I suddenly wanted a Franklin stove in my kitchen.
Had there been electricity, I would have baked the breads and the biscotti and had intended to bake Tuesday morning. Had I at least the right to build a fire outside, I would have fried up the hamburgers. So many variables just fell together…or apart… as soon as I lost my freedom to cook, to bake, and to sanitize.
I turned to the one thing I could do. I gardened. The weekend prior to the storm, my husband and I had laid out plans to do a container garden. On Saturday, we purchased all the veggies and the supplies required to pull this off. Tuesday, I finally sat down with the veggies and potted them. I spent the next hour reading up on how to grow veggies all through winter. I needed a rain barrel. I needed a fire pit. I needed a bread oven outside so I could continue to bake even through the zombie apocalypse. Still… One thing weighed heavily on my mind. Ice.
Many who read this will probably be thinking, “Just go to the store and get some ice!” I tried that. Because the power was down, all stores were either closed or taking cash only. All the money I had was in the bank in credit form only. Buying ice was not an option. There I was, without currency, fire, hot water, or ice. Buying a generator never looked more appealing. But I didn’t just want a generator. I wanted to be self-sufficient.
While I pondered these findings, I redressed my daughter’s wound with brine and burn cream. The only reason why her stomach and arm isn’t covered in boils to match her foot is because of ice.
A hundred years ago, they didn’t have ice. How many burns have since been reduced, minimized, because of ice? How many infections were caused because they didn’t have the clean environment to sanitize and dress the wound? They also didn’t have ibuprofen to keep a fever down. They had willow bark and it’s aspirin like quality, but not ibuprofen. And not everyone was living next to a patch of willow bark.
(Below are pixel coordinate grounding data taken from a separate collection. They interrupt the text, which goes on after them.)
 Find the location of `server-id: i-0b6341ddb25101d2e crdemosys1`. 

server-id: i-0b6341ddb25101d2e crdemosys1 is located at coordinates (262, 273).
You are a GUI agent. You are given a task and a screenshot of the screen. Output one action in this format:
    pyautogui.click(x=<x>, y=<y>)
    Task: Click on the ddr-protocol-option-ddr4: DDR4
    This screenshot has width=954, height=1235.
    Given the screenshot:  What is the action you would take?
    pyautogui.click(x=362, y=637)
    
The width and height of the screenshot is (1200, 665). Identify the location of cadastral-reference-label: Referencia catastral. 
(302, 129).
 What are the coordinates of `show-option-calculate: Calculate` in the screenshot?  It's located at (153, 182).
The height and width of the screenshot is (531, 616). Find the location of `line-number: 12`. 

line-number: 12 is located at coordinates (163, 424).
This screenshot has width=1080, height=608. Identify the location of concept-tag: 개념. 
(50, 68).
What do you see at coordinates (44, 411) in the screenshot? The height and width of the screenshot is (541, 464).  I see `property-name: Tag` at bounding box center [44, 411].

How quickly something like a burn became horrifically dangerous.
Power came back on at 5:40 PM Tuesday night. I literally jumped up and ran to the kitchen. I cleaned, fried up the hamburgers, and and baked that biscotti.
It is now 10:25 AM. In the last few hours I’ve baked soda bread, a pull apart monkey bread with mini cinnamon rolls, made two runs of French Press coffee, drove my daughter to school, and wrote this article. I am tempted to make ciabatta next for sandwich bread and some wheat bread.